県林業技術センターが人工栽培に成功したアミガサタケ(4月、同センター提供)

 矢巾町の県林業技術センターは、高級キノコとして知られるアミガサタケの人工栽培に成功した。屋外栽培で今春初めて地上から子実体が顔を出したのを確認し、安定的な生産へ期待を膨らませている。国内で流通しているのはほとんどが輸入物のため、将来的に県内で栽培を推進し、生産者らの収入向上や地域振興につなげたい考えだ。

 同センターによると、アミガサタケはフランス料理や中華料理などで使われる香り高い高級食材で、県内でもレストランなどで使われ始めている。
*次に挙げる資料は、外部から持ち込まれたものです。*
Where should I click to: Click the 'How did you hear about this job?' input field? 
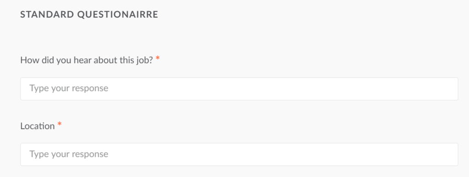[239, 89]
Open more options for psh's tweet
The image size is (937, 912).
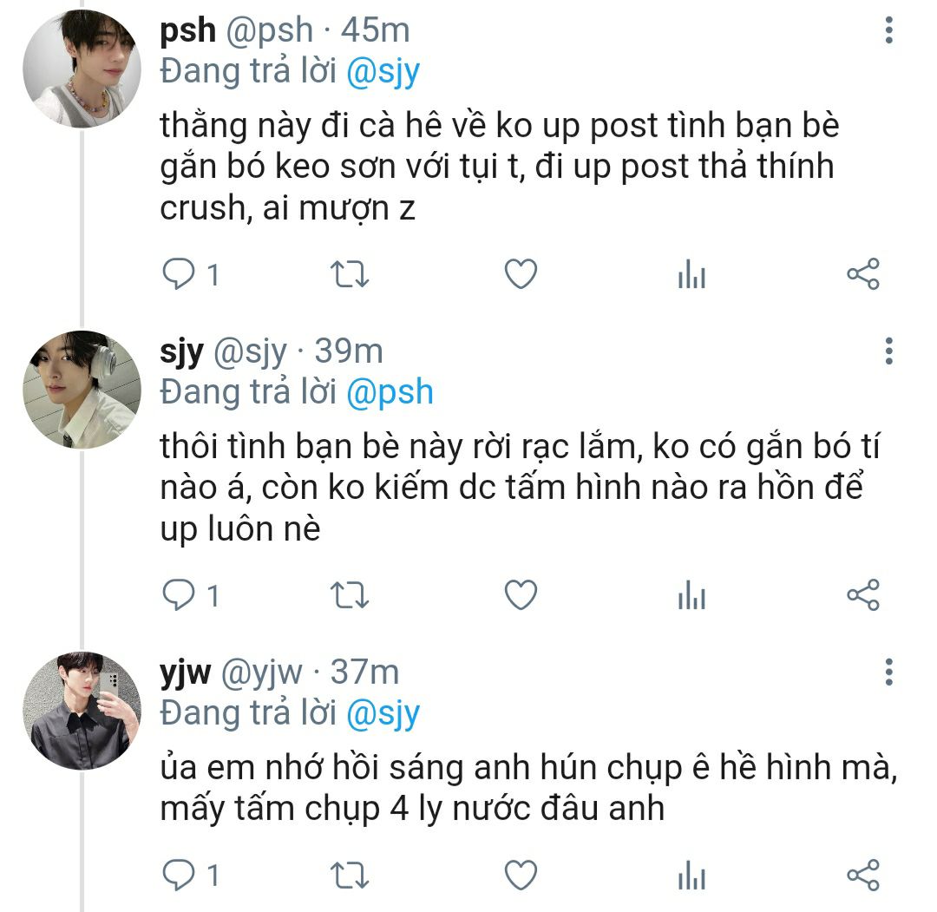(x=888, y=31)
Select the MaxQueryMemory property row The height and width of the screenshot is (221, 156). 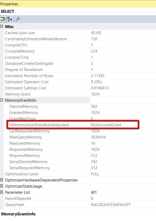[x=80, y=137]
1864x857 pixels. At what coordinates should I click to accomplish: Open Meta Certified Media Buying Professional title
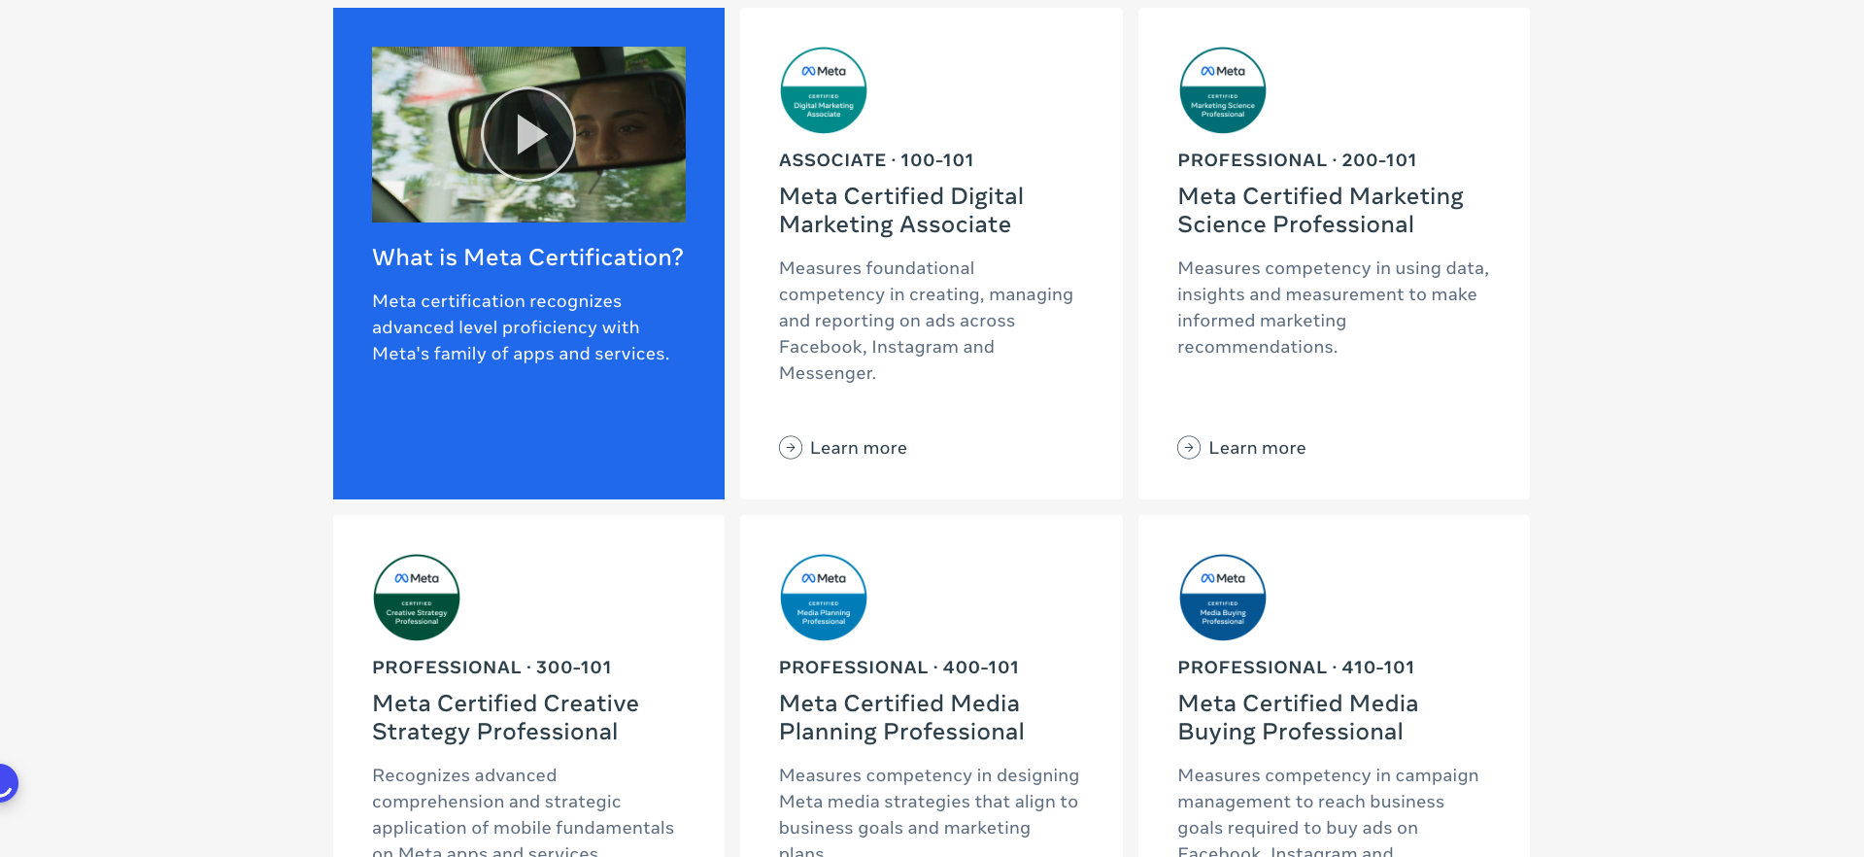[x=1298, y=717]
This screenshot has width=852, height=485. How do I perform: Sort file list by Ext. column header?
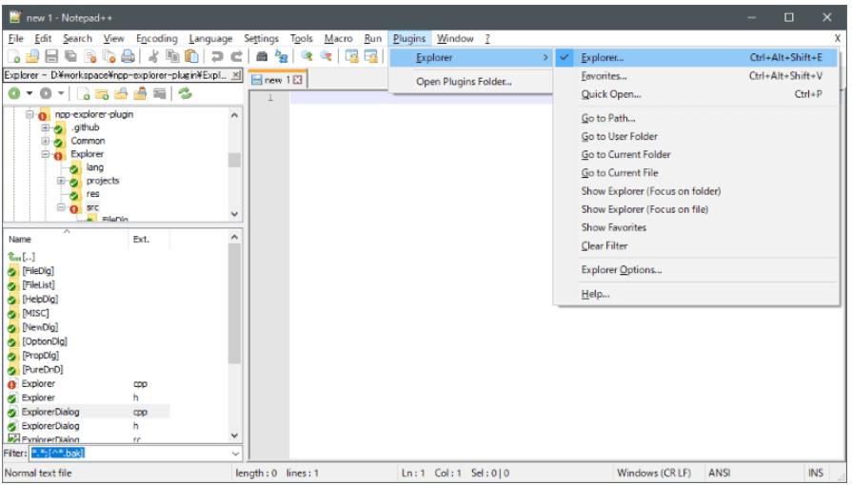141,241
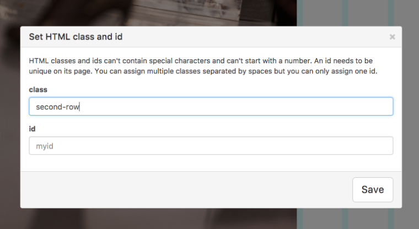
Task: Click the blank dialog area below the id field
Action: 211,163
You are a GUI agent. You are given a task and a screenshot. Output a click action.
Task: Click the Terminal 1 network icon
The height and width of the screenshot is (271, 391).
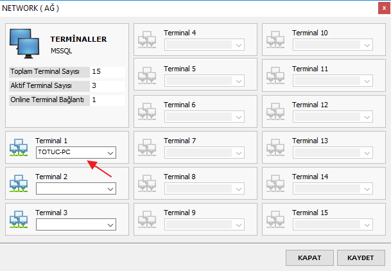pos(19,147)
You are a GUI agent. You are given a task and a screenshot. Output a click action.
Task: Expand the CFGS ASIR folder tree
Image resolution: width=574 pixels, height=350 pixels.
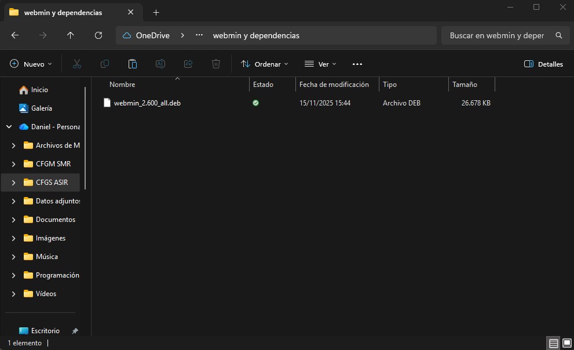[14, 183]
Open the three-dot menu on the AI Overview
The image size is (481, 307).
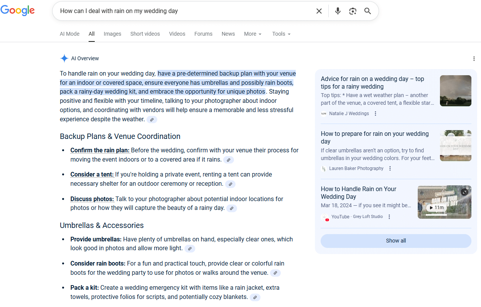[474, 58]
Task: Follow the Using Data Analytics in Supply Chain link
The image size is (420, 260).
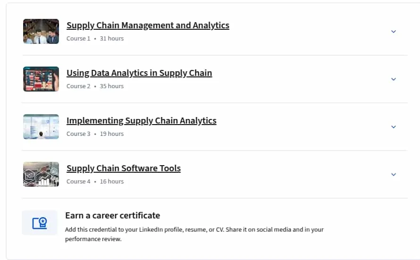Action: click(139, 73)
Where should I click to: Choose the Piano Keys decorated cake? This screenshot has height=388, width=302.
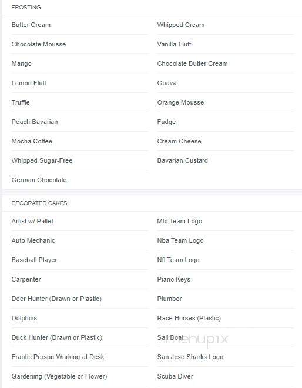pyautogui.click(x=174, y=279)
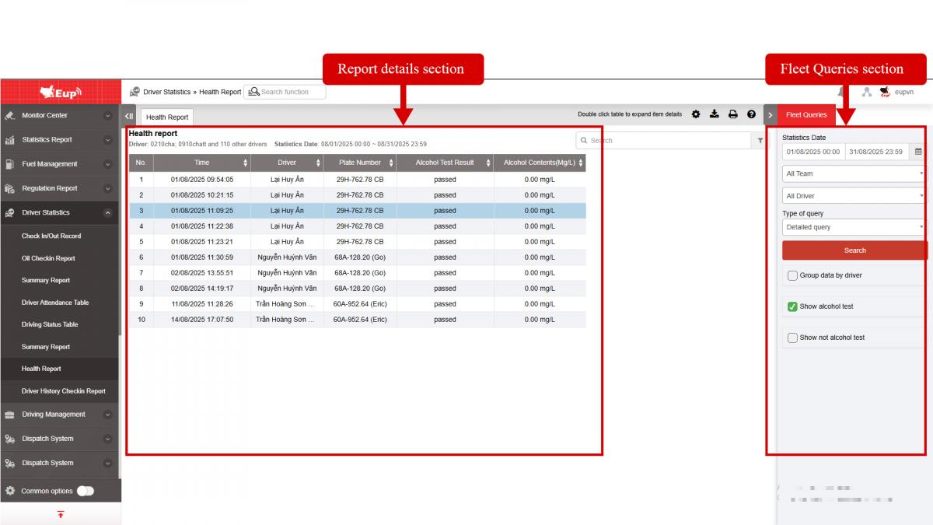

春先から初夏にかけて民家付近など身近な場所に発生するキノコで、黒色型と黄色型に大別され、全体では数十種類あると考えられている。

 同センターは2018~19年にかけ、国内93カ所から277本のキノコを収集。この中から菌糸を分離し、岩手生物工学研究センターの協力を得てDNA解析を行い、中国の栽培種に近い菌株を選定し、候補株の栽培試験を行った。

 同センターの敷地内の畑に20年3月、9菌株の菌糸をまいた結果、今年4月、中国での栽培種に近い国内産黒色型から分離した菌株から3本の子実体の発生が確認された。

 世界的な産地の一つ、中国雲南省と本県が友好交流協定を締結したのをきっかけに、16年度からアミガサタケの栽培技術や研究に関して交流が進められている。今年4月には同センターと雲南農業大との間で、アミガサタケの育種と栽培に関する共同研究が開始された。

 今後、キノコ発生の再現性確認やパイプハウスによる栽培試験、県内企業と共同した栽培試験などに取り組み、安定生産に道筋を付けたい考えだ。

 同センターの成松眞樹上席専門研究員は「国内産の菌株を使い、県内で人工栽培に成功した意義は大きい」と強調した上で「栽培には夏は暑過ぎず、冬は温暖な沿岸部の気候が適しているため、東日本大震災からの復興への貢献も含めて沿岸部での振興を目指し、さらに研究を進めたい」と話している。